Although pictures appear in the records, the copy must leave them out and match everything else exactly.

###

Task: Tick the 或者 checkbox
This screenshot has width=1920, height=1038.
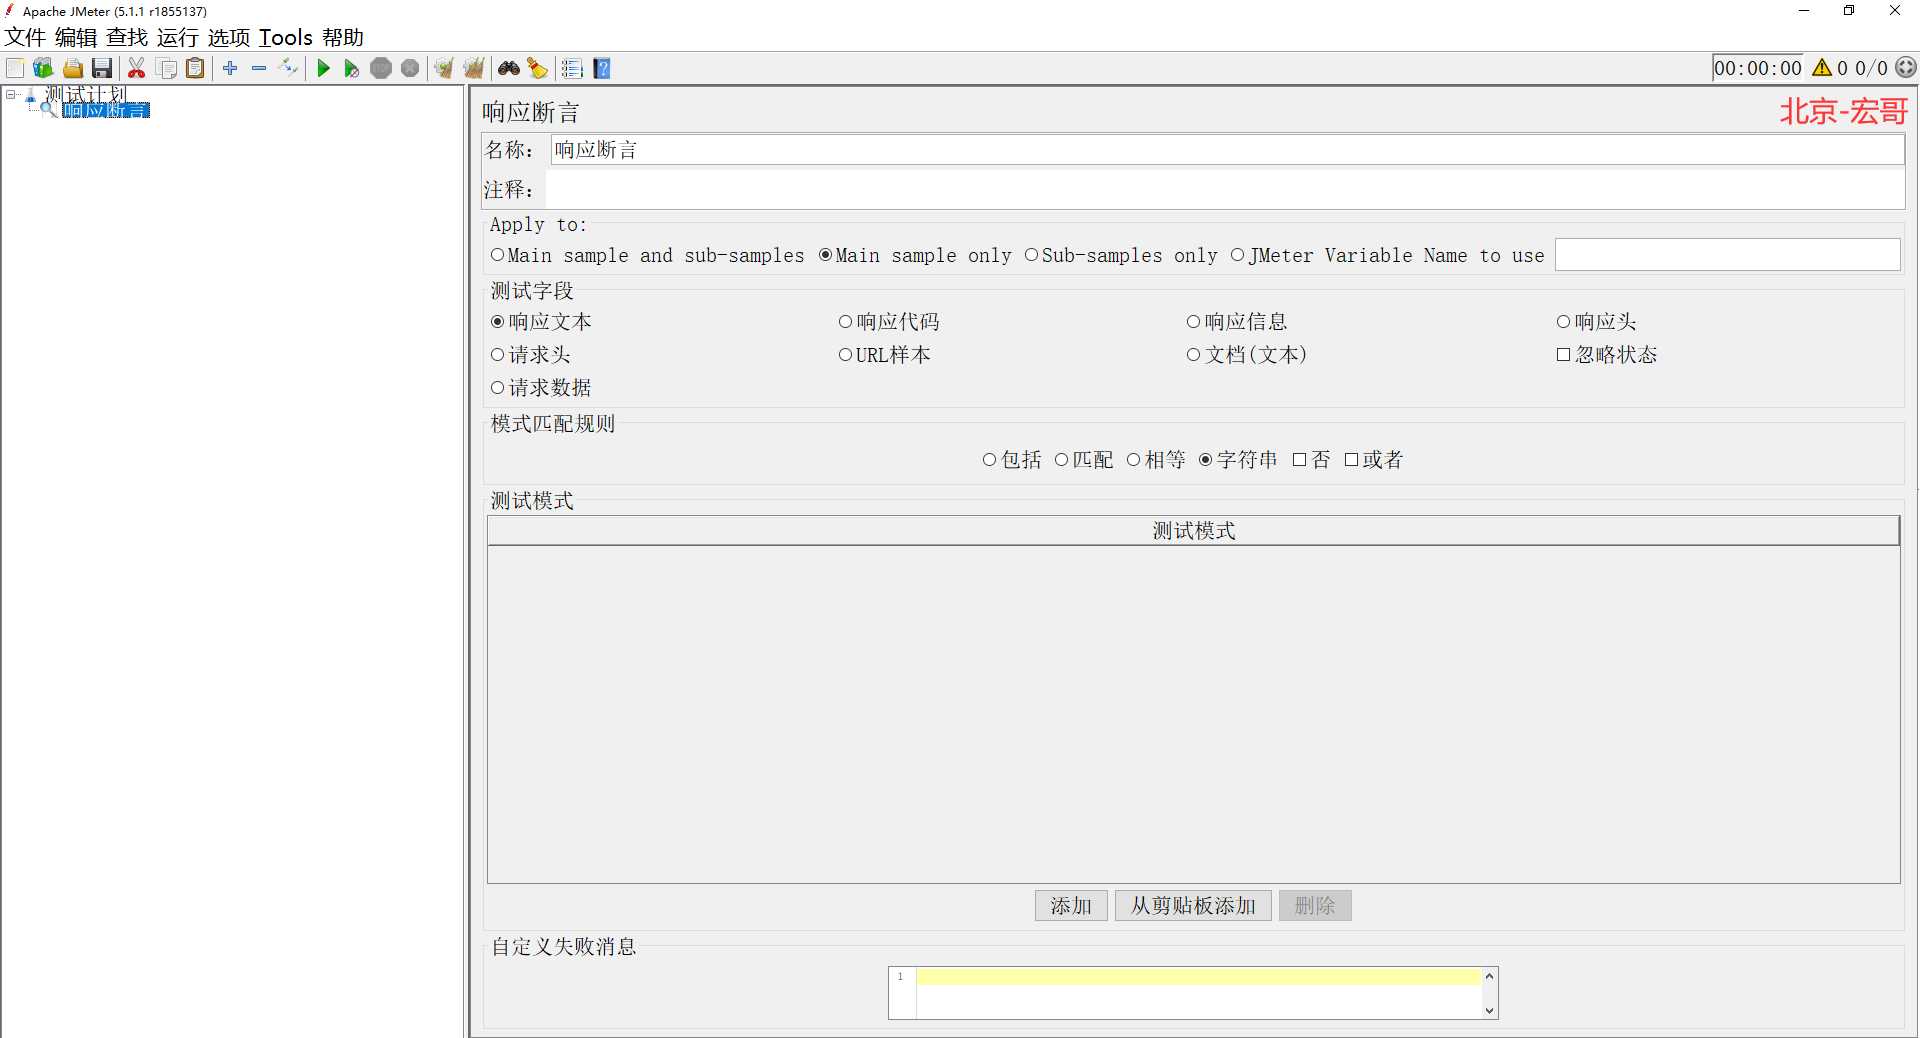Action: 1351,460
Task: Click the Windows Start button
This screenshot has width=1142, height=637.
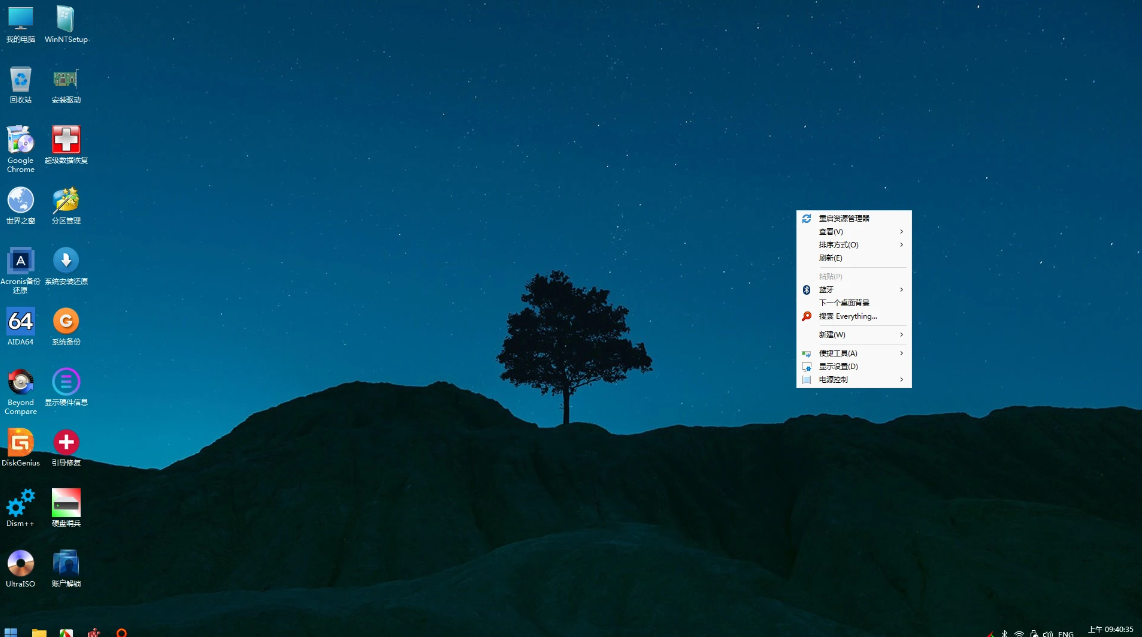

###

Result of this task =
Task: Tick the 或者 checkbox
This screenshot has width=1920, height=1038.
Action: 1351,460
Task: Click the Windows Start button
This screenshot has width=1142, height=637.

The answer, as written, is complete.